Frequently asked questions about GEO
Is GEO replacing SEO?
No. Classic search is still where most commercial traffic comes from, and the crawlability, speed and content-quality work is shared between the two. Treat GEO as an additional scoring function on the same site, not a separate project with its own budget.
How long does GEO take to show results?
Slower and noisier than SEO. Assistants refresh their retrieval indexes on their own schedule, and answers vary between runs of the same prompt. Expect to need two to three months of monthly prompt tests before a trend is distinguishable from noise.
Do I need a separate content strategy for AI search?

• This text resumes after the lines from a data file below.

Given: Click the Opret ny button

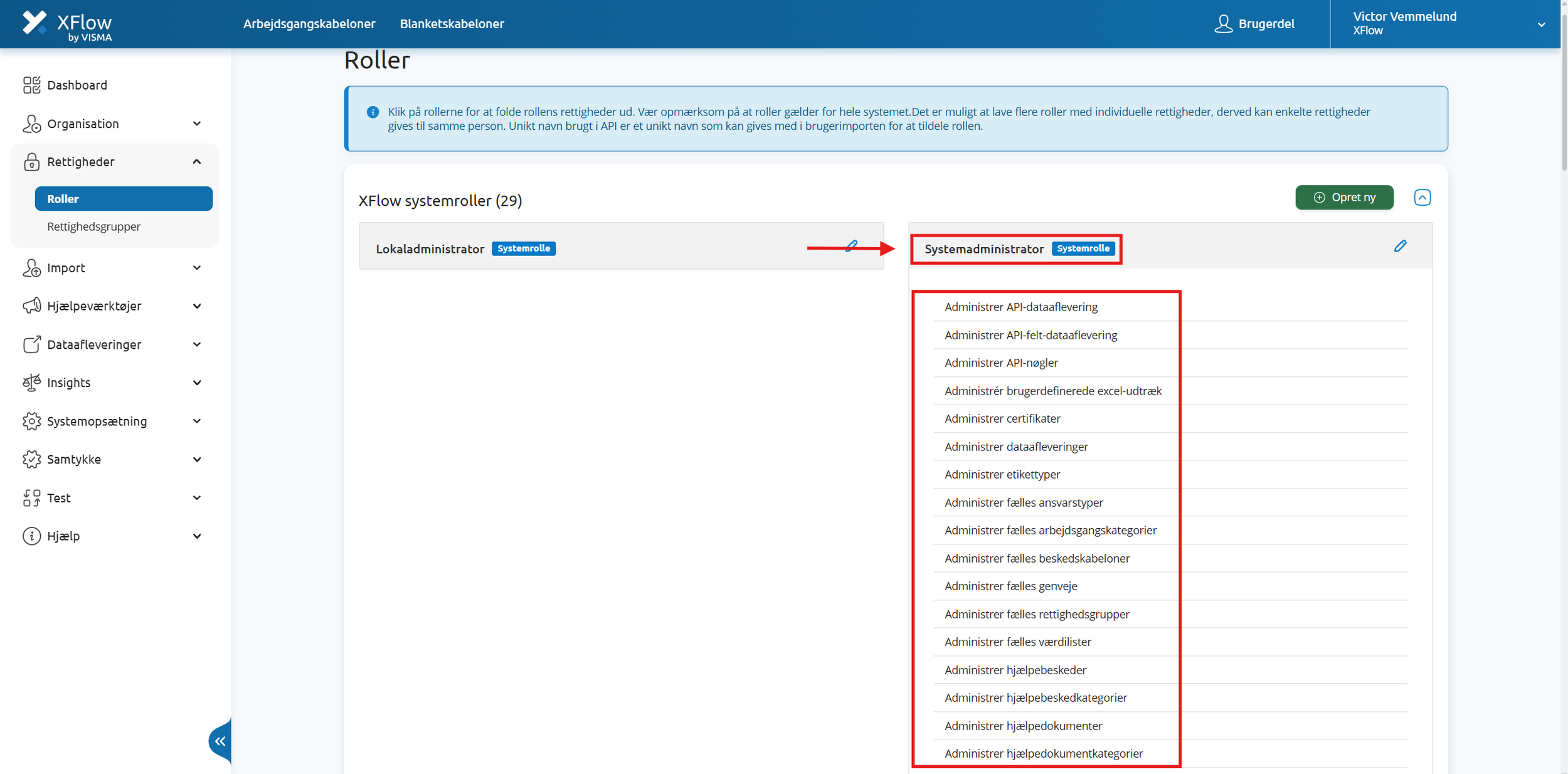Looking at the screenshot, I should (1344, 198).
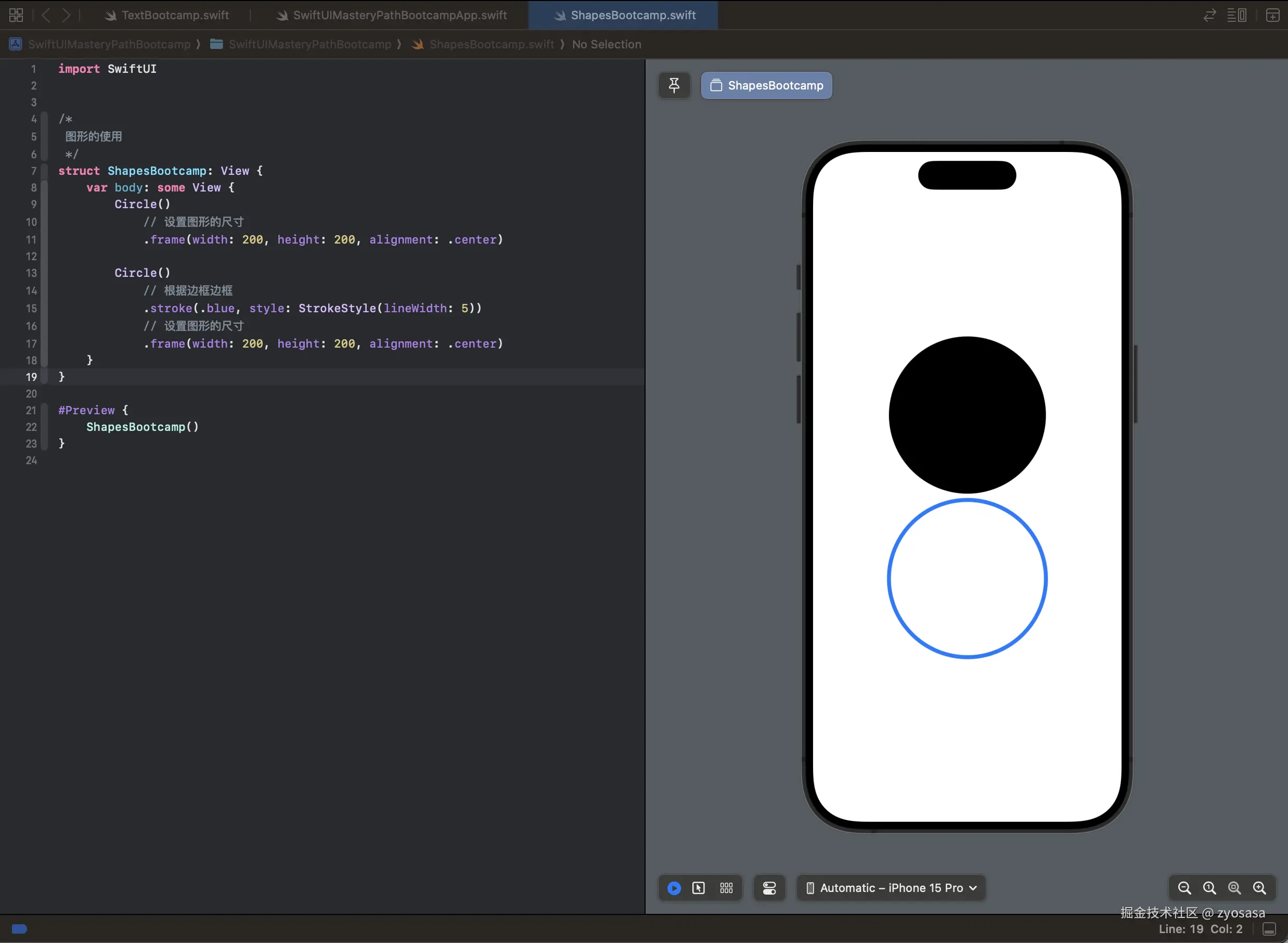Enable live preview mode
This screenshot has height=943, width=1288.
(x=674, y=888)
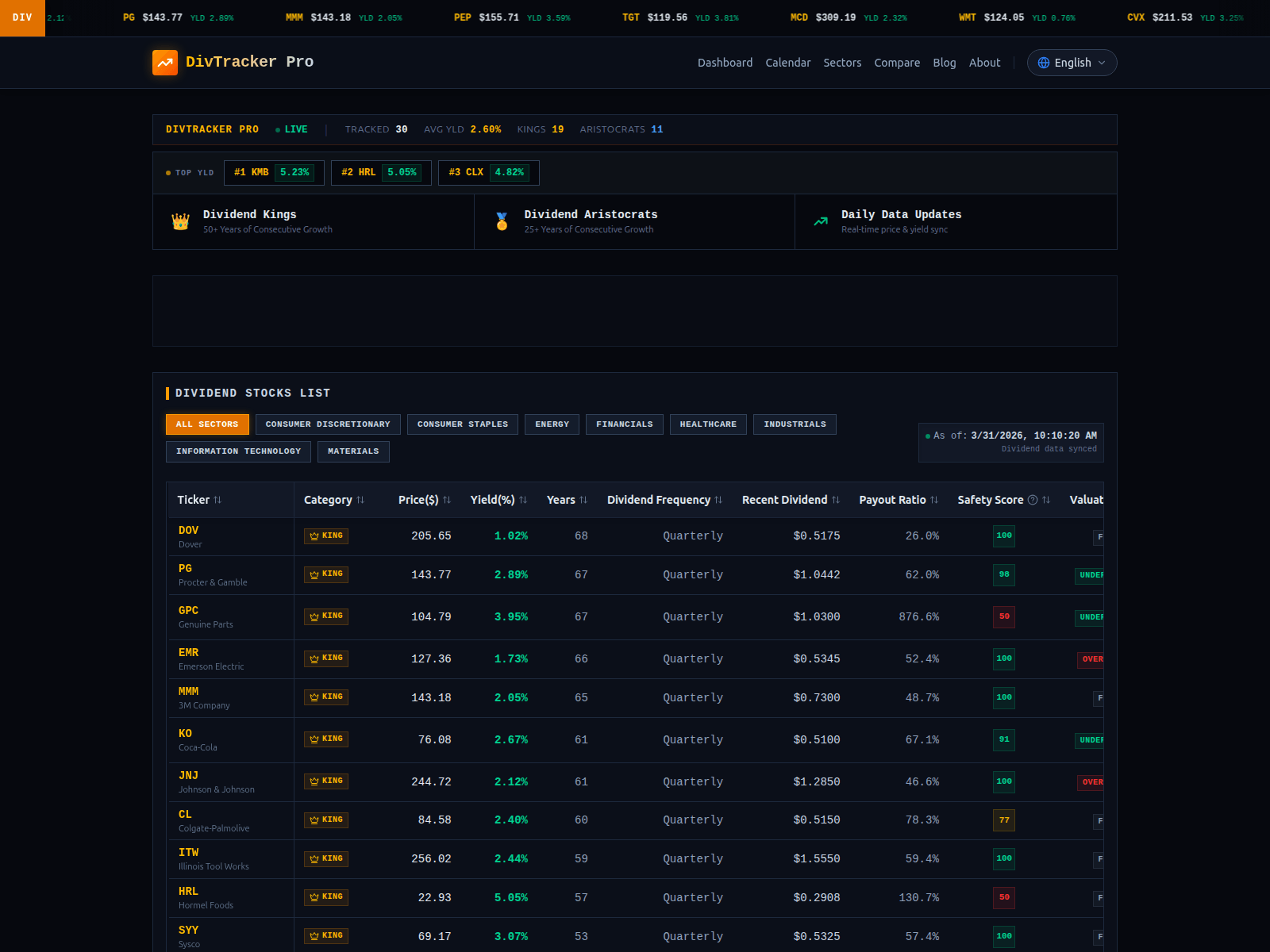Click the DivTracker Pro logo icon

point(165,62)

Not a separate one — a stricter one. The same article wins both if it answers a specific question in its opening lines, uses question-shaped headings, and carries facts a model can check. Most sites do not need new pages so much as tighter versions of the pages they have.
Does llms.txt improve my ranking in ChatGPT?
There is no public evidence that it does. It is a sensible, low-cost thing to publish and it may help a model navigate your site, but no assistant has documented it as an input to citation. Do not let it displace structured data or content work.
Can I pay to appear in AI answers?
Not in the organic citations, which is exactly why they are worth earning. Advertising products are appearing inside assistant surfaces, but those are labelled placements and are a separate line item from being cited as a source.
Where to start this week
Pick your five highest-intent pages — the ones a buyer lands on before they contact you. For each one: put a direct answer in the first 40 words, rewrite the H2s as questions, add three FAQs you have genuinely been asked, and ship Article plus Breadcrumb JSON-LD. Then run your prompt panel and write down the result, so next month you have something to compare against.
That is a day of work and it is most of the available upside. Everything after it is iteration — which is the same thing SEO has always been, pointed at a different reader.